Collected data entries
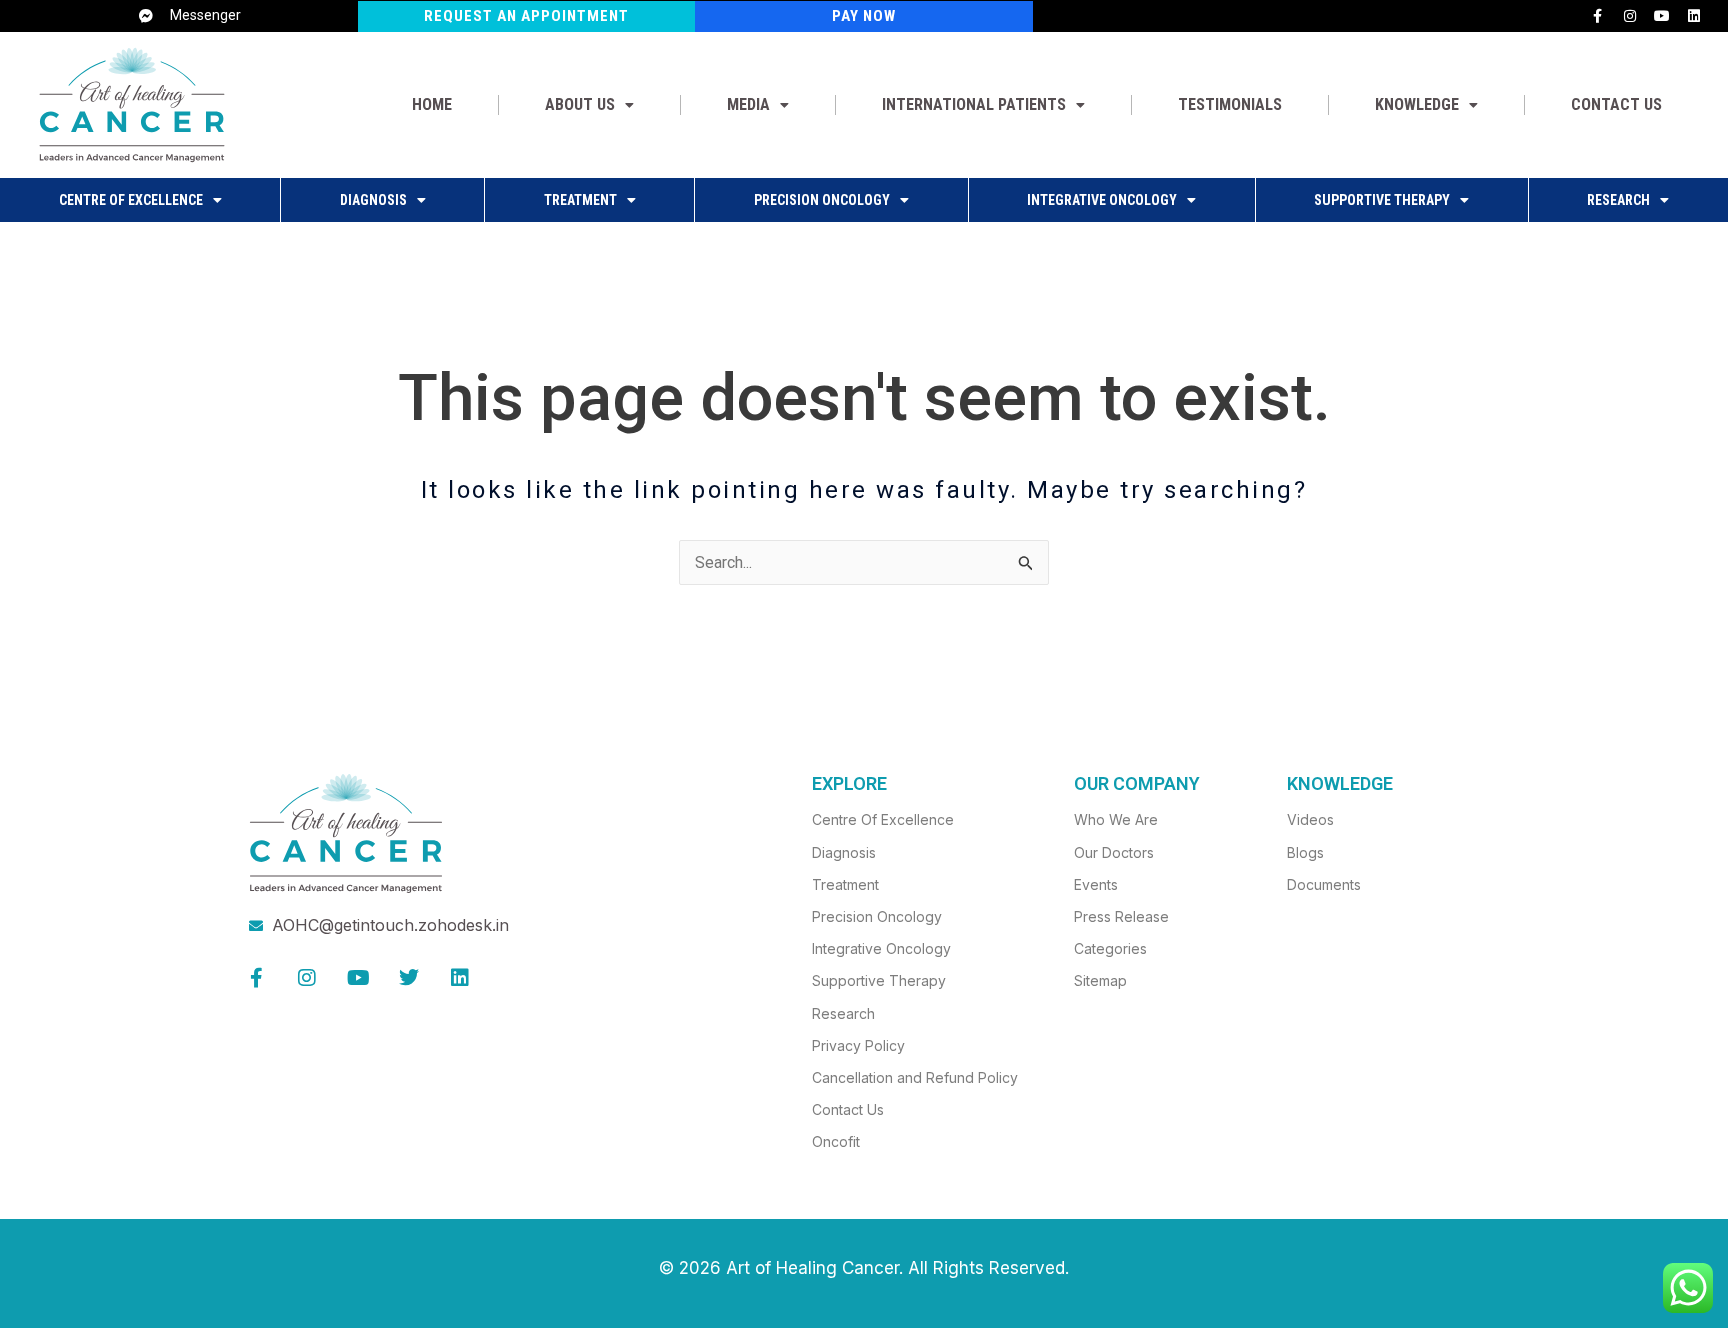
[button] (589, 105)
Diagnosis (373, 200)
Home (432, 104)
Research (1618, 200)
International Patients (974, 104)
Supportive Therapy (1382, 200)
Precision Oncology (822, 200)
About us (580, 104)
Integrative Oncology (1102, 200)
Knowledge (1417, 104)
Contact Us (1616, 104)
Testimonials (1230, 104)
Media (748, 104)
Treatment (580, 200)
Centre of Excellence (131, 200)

### [Required work]
Across the entries, how many lines include the string "Oncology"? The answer should be only a number.

### [Solution below]
2